• Exercises to complete
1. Reproduce the passage of the weight-loss account from "It’s tough training" to "had to make.".
2. Answer these questions from the weight-loss account:
(a) What number did the scale show at the start?
(b) How much weight was lost over the first month?
(c) What distance did Kevin challenge the writer to run?
3. Resume the weight-loss account after its last sentence.

• Given text

.....

The scale read 402. It was honestly not the number I was expecting, but it didn’t surprise me. Nearly ten years before that I remembered the promise I made to never make it back into the 300s. I made myself a promise again to never see the 400s.
I knew that I couldn’t break that promise.
Instead of looking for a quick fix, I knew I needed to find something that would sustain me. I needed a new lifestyle. So, I made it a point to walk more. At work I would take the stairs instead of the elevator from the 1st to the 2nd floor. I took the long route from my office to the bus. Just for those extra steps.
I didn’t go right into a diet. Instead I started keeping a food journal. I cut back on my portion sizes. Then, after a week I look back in the journal and make changes to my diet. Over the first month I lost over 30lbs. with just those small little changes.
It gave me hope.
I reconnected with my friend Kevin, who also happened to be a personal trainer. He helped me overcome a lot of my fears of the gym, taught me how to utilize the gym and pushed me to get the most out of the gym. I began to see big physical changes.
Soon I was down 50lbs, 75lbs and then 100lbs. But, the more the weight came off the more confidence and motivation I gained to keep going. Along the way Kevin challenged me to run a 5K. I incorporated my training for the race into my workouts.
It’s tough training for a run when you don’t feel like a runner. It’s a mentality that you’ve got to work through and towards. My training runs went from 15 minute runs on the treadmill to a couple mile run outside. Making the trek outside was another hurdle I had to make.
Because, when you don’t feel like a runner you don’t want to be seen.
On the morning of my first 5K, I was nervous. I honestly didn’t have the right equipment. My shoes were a couple years old and my gym shorts were bought at the peak of my weight. If it wasn’t for a good elastic band I probably would have lost my shorts mid-run. But, I was prepared and I had to put trust into my training and Kevin’s instruction.
The course was hilly and by any seasoned runners’ assessment an easy out and back course. But, for someone running their first 5K it was a daunting task. I felt like I was running up hills both ways. My legs hurt and my lungs struggled to keep up, but I was running alongside Kevin and he kept me going.
As exhausted and tired as I felt at the finish line this odd feeling over me.

.....

• Information provided
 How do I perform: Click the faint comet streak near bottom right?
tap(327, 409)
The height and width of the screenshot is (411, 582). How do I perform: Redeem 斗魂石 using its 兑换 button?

.....

• Answers for each item
1.
It’s tough training for a run when you don’t feel like a runner. It’s a mentality that you’ve got to work through and towards. My training runs went from 15 minute runs on the treadmill to a couple mile run outside. Making the trek outside was another hurdle I had to make.

2.
(a) 402
(b) Over 30 lbs.
(c) A 5K

3.
I wanted more.
A month later I signed up for my second 5K, then another came and another. Soon, I found the courage to set my eyes on a 10K. The training for the longer race was much easier I found.
I knew eventually that I had to train for a half marathon. That was the logical next step, right? I had to prove to myself that I could do. I had to prove to myself that I could hard things. There was no other option.
My training runs grew longer and longer. Soon I found myself running not just around the neighborhood, but around town. My stamina and strength grew, while I continued to lose weight. Soon, I found myself down 125lbs., 150lbs and eventually to 180lbs.
Running was changing my life.
Soon I found my weekend preference to be running. I’m hesitate to put a number to the amount of races that I’ve ran knowing that number will change by the time you read this book. But, I love the challenges that preparing and running gives me.
But, there was more than just physical changes happening to me. I was taking the time to cure myself emotionally, socially and spiritually. I set aside my fears and anxieties from putting off my activity in church and made the necessary steps back to the religion and church I had spent two years sharing with others.
These changes have created me into a different person, a more happy, optimistic and hopeful person. One who can look at the bigger picture and revel in the opportunity of overcoming obstacles.
Because I decided to come back home. But, the return hasn’t been a mosey or brisk walk back. I’m running back.
I’m running back towards the love, safety, comfort and reassurance that comes with home.
This is my story about running towards home.